[Collection entries]
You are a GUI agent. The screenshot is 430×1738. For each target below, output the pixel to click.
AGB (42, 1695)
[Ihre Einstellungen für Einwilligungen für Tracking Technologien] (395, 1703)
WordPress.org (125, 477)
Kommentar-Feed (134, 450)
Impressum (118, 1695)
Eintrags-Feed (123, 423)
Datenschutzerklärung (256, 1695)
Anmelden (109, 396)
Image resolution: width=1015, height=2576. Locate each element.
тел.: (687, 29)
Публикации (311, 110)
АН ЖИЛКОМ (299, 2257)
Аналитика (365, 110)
==
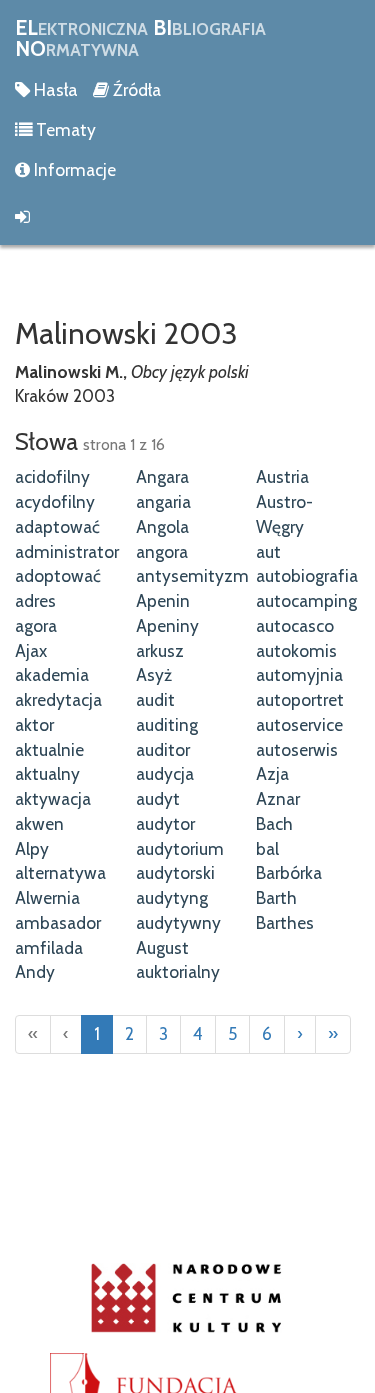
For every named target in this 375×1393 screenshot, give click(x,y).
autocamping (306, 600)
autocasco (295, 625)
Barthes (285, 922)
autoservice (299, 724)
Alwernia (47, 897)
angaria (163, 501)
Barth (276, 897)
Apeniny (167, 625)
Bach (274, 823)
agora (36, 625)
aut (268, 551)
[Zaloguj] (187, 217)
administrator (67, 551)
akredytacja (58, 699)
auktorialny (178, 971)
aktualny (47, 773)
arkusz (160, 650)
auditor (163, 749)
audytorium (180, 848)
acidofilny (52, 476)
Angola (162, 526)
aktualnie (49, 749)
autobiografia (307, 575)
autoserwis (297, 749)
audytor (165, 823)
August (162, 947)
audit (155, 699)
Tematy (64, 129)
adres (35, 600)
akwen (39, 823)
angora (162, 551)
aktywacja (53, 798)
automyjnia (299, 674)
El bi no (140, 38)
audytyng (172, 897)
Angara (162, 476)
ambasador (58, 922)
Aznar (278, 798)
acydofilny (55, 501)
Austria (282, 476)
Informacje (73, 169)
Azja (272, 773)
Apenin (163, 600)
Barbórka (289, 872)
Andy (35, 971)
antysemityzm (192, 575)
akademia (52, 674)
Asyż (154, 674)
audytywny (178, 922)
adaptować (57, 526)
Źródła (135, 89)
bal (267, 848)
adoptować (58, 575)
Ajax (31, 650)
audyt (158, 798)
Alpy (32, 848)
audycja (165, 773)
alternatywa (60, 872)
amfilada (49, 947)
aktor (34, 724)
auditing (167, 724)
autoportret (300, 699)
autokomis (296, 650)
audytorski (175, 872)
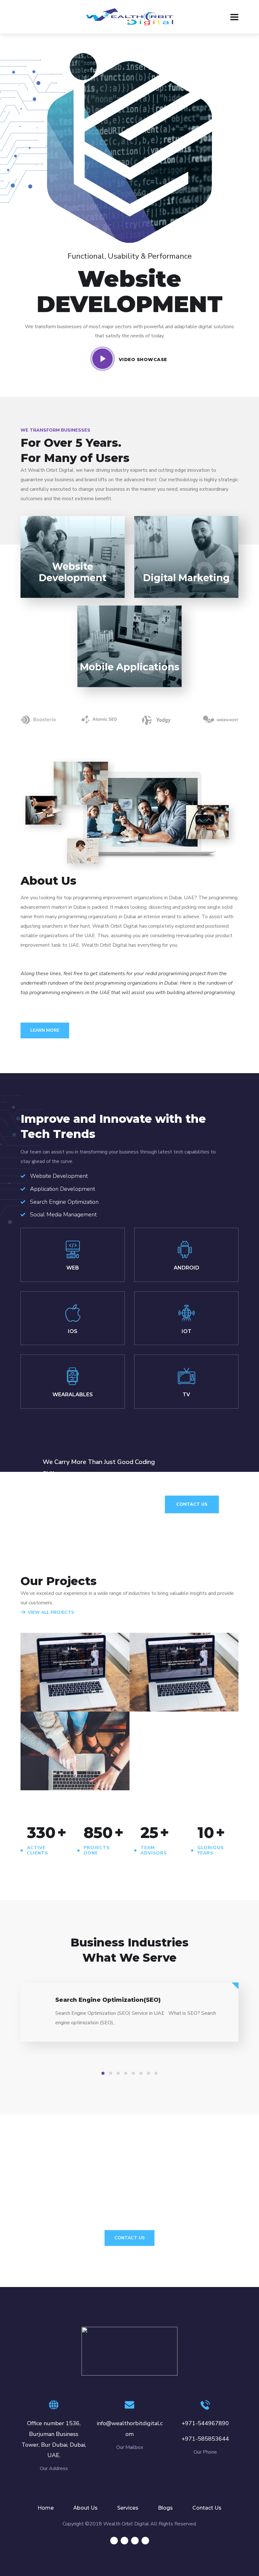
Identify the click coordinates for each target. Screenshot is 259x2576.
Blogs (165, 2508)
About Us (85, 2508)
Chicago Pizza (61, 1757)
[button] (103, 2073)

* **HOW TO COMPLETE THIS TASK**: Repeat, without pictures, exactly the lines of the data above from the one containing "Alpy (32, 848)" through the one containing "[button] (103, 2073)", including both and adding nothing.

* **TASK RESPONSE**:
Alpy (32, 848)
audycja (165, 773)
alternatywa (60, 872)
amfilada (49, 947)
aktor (34, 724)
auditing (167, 724)
autoportret (300, 699)
autokomis (296, 650)
audytorski (175, 872)
Identify the click coordinates for each target. Screenshot is 259x2576.
Blogs (165, 2508)
About Us (85, 2508)
Chicago Pizza (61, 1757)
[button] (103, 2073)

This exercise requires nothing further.